Your goal | The stretch wanted below opens at the line containing "The height and width of the screenshot is (678, 1297)." and closes at the line containing "Given: Click the MA5 moving average label". Please return it exactly, with no other lines.

[Stored items]
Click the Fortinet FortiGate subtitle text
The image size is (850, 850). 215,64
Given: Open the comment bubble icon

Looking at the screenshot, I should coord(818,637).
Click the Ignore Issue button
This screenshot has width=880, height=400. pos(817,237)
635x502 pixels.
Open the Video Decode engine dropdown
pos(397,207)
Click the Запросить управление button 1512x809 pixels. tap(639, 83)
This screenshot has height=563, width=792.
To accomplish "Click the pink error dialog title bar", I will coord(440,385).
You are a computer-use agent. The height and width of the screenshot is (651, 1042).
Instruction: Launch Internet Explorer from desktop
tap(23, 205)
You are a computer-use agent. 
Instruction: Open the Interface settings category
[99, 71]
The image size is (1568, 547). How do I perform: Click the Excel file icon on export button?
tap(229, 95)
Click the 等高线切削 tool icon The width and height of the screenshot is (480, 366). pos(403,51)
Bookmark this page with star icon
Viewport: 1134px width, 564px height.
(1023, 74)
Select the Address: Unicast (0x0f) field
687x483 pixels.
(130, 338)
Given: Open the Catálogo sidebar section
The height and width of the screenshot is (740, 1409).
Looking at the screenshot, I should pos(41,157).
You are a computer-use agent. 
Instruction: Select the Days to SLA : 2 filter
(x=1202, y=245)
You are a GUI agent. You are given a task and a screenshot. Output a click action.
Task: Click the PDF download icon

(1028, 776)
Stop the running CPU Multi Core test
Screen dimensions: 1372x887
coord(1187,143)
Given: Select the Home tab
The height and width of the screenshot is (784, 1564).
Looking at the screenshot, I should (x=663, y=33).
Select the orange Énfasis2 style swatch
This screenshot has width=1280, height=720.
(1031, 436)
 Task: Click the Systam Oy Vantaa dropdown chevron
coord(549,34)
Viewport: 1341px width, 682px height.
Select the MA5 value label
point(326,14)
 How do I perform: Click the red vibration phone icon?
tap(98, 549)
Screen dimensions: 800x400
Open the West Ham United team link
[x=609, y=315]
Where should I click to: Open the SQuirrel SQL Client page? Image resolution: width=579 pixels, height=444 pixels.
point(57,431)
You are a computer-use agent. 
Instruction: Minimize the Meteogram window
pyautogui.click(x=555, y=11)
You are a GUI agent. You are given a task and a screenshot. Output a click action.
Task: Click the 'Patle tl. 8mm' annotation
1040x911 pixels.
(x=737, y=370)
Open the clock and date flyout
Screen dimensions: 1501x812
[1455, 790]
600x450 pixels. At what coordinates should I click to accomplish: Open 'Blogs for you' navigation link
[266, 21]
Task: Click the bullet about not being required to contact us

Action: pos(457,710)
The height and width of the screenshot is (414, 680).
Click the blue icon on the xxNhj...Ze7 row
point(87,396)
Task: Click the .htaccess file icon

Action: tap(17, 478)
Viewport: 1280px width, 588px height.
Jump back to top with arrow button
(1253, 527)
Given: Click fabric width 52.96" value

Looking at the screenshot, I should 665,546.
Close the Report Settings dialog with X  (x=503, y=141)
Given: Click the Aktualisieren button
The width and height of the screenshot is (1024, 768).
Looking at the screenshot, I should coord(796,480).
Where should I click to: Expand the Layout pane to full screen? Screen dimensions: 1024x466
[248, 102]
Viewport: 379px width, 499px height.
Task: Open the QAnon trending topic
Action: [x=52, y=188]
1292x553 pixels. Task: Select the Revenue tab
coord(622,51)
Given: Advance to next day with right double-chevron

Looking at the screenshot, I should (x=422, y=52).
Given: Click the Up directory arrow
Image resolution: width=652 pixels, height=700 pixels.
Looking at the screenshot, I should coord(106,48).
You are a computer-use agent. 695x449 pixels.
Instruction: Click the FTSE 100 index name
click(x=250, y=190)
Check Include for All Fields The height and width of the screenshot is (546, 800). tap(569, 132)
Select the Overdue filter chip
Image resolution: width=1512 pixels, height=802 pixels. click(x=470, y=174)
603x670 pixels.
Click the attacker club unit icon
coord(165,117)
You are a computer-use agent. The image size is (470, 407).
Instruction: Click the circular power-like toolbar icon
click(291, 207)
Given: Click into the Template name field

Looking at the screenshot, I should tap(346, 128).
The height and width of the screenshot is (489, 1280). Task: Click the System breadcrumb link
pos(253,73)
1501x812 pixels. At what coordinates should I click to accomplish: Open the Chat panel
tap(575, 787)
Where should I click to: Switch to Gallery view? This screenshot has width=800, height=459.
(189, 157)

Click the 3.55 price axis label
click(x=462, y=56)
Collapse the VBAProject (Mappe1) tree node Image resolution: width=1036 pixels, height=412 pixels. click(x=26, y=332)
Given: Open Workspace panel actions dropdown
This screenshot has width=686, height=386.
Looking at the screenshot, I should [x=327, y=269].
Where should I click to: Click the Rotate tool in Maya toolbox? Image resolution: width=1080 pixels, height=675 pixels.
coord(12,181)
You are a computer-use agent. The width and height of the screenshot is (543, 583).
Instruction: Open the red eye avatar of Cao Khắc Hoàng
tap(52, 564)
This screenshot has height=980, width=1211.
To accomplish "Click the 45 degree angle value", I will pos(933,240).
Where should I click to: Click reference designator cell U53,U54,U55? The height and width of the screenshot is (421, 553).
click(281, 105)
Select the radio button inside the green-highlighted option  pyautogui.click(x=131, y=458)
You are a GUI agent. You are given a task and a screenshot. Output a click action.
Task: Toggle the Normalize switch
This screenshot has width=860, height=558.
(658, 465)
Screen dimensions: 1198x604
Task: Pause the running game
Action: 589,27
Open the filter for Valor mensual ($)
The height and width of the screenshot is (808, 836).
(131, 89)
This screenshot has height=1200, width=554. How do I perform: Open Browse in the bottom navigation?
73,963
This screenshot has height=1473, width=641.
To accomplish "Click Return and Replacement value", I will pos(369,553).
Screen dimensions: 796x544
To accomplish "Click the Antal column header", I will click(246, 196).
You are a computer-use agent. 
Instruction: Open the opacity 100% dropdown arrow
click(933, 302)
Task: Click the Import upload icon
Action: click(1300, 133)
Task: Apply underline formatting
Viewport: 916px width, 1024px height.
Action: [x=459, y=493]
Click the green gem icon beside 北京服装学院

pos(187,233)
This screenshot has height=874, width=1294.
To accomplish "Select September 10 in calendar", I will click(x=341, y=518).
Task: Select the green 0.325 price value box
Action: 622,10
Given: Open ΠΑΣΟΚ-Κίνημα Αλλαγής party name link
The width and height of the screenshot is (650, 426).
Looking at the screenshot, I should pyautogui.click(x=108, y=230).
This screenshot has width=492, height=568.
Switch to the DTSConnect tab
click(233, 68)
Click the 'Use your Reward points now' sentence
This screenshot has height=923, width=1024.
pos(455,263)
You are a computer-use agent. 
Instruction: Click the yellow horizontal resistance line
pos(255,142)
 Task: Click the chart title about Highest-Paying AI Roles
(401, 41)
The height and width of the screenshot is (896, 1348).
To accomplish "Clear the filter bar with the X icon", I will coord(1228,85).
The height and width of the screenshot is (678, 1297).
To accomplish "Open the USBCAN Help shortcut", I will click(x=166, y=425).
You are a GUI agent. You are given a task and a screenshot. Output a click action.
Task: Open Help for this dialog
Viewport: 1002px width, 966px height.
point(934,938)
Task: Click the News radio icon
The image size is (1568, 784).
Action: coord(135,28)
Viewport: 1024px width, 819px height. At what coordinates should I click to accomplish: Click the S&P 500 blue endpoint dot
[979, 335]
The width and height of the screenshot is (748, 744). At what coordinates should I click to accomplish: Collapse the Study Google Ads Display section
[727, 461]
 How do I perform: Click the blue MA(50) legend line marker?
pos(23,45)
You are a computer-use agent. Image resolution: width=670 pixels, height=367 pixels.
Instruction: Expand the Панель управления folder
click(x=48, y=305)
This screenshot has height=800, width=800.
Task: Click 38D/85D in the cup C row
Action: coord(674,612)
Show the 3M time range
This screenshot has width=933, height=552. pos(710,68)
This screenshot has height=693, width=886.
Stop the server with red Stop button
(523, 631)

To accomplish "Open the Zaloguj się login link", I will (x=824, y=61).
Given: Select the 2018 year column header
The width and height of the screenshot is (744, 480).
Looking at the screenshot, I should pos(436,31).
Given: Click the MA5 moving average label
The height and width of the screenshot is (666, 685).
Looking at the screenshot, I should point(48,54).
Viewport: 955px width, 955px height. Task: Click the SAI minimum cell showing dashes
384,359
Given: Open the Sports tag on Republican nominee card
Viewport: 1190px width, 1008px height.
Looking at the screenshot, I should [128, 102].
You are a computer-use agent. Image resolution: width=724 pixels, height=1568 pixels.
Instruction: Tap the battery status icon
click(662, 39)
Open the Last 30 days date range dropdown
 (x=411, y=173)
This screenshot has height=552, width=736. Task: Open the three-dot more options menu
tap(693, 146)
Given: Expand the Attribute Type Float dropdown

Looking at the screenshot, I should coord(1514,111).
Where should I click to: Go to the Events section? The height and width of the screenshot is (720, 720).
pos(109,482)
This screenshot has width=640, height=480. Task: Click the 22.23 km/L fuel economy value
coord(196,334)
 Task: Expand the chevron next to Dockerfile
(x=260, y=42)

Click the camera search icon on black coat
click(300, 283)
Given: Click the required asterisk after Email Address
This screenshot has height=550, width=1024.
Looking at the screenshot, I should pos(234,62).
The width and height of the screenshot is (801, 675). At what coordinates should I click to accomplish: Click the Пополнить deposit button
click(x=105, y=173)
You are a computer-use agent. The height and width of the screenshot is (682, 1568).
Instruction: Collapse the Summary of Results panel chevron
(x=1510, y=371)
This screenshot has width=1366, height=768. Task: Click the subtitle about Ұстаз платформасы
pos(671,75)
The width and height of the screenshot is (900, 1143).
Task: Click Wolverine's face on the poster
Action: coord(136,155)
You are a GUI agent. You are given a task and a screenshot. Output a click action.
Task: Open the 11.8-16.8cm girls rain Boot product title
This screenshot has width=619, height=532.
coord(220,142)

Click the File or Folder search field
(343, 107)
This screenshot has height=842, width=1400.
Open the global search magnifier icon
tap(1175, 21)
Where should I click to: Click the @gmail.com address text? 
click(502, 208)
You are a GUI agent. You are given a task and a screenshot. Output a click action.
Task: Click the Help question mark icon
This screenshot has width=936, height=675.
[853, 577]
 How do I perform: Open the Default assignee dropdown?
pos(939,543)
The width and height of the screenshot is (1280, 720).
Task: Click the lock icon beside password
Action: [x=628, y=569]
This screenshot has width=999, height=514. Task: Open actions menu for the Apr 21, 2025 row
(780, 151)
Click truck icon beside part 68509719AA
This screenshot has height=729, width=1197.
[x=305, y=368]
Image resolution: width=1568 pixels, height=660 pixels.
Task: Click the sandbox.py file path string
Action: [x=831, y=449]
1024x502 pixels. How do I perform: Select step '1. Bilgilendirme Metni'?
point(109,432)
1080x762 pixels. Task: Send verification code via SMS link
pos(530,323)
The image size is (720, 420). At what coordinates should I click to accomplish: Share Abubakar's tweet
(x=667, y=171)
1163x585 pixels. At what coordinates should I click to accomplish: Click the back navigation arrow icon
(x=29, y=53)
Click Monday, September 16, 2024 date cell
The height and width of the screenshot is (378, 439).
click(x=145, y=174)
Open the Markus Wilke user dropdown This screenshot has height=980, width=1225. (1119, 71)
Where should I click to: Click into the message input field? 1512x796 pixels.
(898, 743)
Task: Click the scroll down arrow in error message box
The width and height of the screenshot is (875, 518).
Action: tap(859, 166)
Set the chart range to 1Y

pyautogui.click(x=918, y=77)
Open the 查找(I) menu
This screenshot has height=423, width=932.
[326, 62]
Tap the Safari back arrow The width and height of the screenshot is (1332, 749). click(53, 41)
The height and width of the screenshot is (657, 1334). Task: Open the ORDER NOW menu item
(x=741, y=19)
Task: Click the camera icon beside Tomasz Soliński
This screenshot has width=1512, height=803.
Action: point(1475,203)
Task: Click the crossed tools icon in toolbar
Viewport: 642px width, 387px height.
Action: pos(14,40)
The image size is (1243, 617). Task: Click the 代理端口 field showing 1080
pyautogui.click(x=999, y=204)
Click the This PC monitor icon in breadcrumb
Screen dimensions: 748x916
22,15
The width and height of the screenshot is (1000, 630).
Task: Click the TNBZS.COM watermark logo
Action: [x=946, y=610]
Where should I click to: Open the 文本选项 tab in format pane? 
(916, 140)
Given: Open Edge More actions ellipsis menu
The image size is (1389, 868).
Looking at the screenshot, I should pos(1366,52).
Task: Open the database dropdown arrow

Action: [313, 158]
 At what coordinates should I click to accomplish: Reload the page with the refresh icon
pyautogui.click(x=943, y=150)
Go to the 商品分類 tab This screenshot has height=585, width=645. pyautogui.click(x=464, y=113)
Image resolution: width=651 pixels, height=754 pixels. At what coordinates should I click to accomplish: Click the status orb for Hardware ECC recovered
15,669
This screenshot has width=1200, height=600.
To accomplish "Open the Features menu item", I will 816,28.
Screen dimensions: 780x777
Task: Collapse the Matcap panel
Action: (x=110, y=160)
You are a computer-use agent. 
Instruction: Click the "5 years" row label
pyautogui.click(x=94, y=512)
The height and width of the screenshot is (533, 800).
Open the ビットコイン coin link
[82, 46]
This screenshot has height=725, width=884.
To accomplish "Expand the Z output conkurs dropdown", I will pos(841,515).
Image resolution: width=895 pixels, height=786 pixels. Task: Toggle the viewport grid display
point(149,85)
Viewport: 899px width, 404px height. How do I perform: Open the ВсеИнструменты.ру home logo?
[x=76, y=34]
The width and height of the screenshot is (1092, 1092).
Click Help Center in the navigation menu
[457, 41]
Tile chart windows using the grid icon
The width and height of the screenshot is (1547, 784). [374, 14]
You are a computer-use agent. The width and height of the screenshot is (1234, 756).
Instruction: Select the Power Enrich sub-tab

Response box |
The height and width of the screenshot is (678, 1297).
To accomplish "Open the USBCAN Help shortcut", I will click(x=166, y=425).
You are a GUI agent. You are given a task and a screenshot. Output a click action.
Task: Open Help for this dialog
Viewport: 1002px width, 966px height.
point(934,938)
Task: Click the News radio icon
The image size is (1568, 784).
Action: coord(135,28)
Viewport: 1024px width, 819px height. At what coordinates should I click to accomplish: Click the S&P 500 blue endpoint dot
[979, 335]
The width and height of the screenshot is (748, 744). At what coordinates should I click to accomplish: Collapse the Study Google Ads Display section
[727, 461]
 How do I perform: Click the blue MA(50) legend line marker?
pos(23,45)
You are a computer-use agent. Image resolution: width=670 pixels, height=367 pixels.
Instruction: Expand the Панель управления folder
click(x=48, y=305)
This screenshot has height=800, width=800.
Task: Click 38D/85D in the cup C row
Action: coord(674,612)
Show the 3M time range
This screenshot has width=933, height=552. pos(710,68)
This screenshot has height=693, width=886.
Stop the server with red Stop button
(523, 631)

To accomplish "Open the Zaloguj się login link", I will (x=824, y=61).
Given: Select the 2018 year column header
The width and height of the screenshot is (744, 480).
Looking at the screenshot, I should pos(436,31).
Given: Click the MA5 moving average label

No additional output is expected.